Pilobolus crystallinus, commonly known as the "dung cannon" or "hat thrower", is a species of fungus belonging to the Mucorales order. It is unique in that it adheres its spores to vegetation, so as to be eaten by grazing animals. It then passes through the animals' digestive systems and grows in their feces. Although these fungi only grow to be 2–4 cm tall, they can shoot their sporangium, containing their spores, up to 2 m away. Due to an increase of pressure in the vesicle, the sporangium can accelerate 0–45 mph in the first millimeter of its flight, which corresponds to an acceleration of 20000 g. Using a mucus-like substance found in the vesicle of the fungus, the sporangium can adhere itself onto whatever it lands, thus completing its life cycle.

The basionym of this species is Hydrogera crystallina F.H. Wigg. 1780.

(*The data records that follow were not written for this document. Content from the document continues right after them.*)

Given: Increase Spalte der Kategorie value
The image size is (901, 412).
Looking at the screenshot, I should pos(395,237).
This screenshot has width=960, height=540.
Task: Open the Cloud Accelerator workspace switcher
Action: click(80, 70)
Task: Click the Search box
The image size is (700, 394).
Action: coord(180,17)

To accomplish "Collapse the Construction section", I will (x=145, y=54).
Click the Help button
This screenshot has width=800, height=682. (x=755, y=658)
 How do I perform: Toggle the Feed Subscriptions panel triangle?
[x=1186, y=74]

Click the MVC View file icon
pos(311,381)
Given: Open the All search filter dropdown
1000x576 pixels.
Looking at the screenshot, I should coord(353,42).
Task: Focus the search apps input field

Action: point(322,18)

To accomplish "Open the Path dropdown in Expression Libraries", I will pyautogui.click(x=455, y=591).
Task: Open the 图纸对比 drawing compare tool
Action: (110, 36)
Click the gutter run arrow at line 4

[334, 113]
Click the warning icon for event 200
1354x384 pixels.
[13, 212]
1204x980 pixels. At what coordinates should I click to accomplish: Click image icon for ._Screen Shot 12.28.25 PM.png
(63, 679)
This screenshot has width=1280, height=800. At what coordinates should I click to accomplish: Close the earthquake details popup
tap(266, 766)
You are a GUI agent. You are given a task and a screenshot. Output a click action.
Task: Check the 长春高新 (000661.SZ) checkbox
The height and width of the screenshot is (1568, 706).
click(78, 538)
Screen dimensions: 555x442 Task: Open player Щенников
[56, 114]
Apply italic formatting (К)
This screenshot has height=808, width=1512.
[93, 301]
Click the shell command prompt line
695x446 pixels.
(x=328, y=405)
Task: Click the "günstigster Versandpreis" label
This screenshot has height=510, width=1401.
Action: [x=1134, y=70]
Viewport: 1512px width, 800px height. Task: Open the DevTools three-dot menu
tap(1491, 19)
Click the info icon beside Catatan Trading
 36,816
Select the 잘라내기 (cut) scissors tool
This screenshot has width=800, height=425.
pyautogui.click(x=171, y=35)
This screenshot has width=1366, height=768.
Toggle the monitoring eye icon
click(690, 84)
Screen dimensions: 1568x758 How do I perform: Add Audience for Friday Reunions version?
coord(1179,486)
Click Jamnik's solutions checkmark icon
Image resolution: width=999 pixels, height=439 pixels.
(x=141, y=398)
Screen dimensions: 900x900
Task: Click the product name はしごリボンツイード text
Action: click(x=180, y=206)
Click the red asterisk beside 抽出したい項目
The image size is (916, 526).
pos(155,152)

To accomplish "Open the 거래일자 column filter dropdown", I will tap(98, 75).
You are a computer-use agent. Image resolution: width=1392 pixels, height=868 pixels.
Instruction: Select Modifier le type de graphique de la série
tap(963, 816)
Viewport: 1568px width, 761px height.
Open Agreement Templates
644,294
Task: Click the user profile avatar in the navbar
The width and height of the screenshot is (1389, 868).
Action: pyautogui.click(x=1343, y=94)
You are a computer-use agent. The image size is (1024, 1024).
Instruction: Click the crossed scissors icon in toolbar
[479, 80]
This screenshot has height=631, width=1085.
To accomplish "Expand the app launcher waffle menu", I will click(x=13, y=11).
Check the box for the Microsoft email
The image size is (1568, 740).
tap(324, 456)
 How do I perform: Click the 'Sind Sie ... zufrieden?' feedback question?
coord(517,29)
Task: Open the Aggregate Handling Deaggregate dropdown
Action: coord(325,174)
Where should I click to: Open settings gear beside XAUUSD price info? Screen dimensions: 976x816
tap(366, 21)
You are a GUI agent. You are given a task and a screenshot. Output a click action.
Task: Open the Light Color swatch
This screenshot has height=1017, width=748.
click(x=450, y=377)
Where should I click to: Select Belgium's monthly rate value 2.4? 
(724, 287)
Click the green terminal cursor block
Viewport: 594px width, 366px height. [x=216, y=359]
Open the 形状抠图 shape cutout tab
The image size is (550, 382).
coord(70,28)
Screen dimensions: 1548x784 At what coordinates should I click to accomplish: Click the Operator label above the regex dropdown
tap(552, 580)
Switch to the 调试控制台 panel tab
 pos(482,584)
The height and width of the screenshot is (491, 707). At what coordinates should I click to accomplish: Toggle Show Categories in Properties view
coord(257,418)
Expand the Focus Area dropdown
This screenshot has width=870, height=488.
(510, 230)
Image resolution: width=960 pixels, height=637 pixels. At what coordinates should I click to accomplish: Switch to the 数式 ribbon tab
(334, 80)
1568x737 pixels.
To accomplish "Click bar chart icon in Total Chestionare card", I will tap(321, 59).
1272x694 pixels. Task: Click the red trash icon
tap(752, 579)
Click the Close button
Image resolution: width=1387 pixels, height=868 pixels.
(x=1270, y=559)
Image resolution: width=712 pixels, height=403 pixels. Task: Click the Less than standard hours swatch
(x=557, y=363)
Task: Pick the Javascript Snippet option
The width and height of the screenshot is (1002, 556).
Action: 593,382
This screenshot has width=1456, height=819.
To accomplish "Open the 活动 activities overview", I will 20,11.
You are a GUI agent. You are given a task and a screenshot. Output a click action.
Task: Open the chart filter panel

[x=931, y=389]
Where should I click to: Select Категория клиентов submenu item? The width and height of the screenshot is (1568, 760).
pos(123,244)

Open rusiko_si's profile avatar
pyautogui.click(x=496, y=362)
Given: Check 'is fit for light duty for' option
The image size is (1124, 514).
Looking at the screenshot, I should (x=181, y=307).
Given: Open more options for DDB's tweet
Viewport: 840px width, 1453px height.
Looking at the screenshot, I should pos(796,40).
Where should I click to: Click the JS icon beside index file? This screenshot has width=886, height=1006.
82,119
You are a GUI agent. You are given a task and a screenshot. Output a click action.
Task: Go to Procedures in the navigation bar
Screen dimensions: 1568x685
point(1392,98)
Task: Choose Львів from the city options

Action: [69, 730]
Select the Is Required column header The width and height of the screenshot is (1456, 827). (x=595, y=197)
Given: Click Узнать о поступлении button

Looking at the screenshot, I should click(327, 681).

The ability of this fungus to cause problems for florists was noted in the scientific literature in 1881:

... this small fungus had proved this season to be an expensive annoyance to florists engaged in winter forcing flowers. Rose-growers especially had found it to interfere seriously with their profits. The injury was caused by the projection of the sporangia which covered the flowers and leaves of the roses as if profusely dusted with black pepper. The flowers were almost unsaleable as the first impression was that the black dots were aphids.

==Description==
This fungus normally grows beneath the surface – a sensitivity to oxygen inhibits radial growth at the hyphae.
According to McVickar (1942), and later amended by Ootaki et al. (1993), the development of P. crystallinus may be divided into six stages: In stage I, the sporangiophore initially elongates at the apex, but does not rotate. In stage II, the sporangiophore develops a sporangium. In stage III, after the development of the sporangium, there is a temporary cessation of growth. In stage IV, a subsporangial vesicle expands beneath the sporangium. This is followed by stage V, where the spore matures, and the region of hypha directly below the subsporangial vesicle continues elongating. Finally, in stage VI, the subsporangial vesicle bursts and throws the sporangium into the air.
Scanning and transmission electron microscopy has shown that the surface of the sporangium is covered with crystals of two distinct sizes. The larger crystals enclose spines having a central pore.

==Host species==
Pilobolus crystallinus has been reported to grow on the dung of cattle.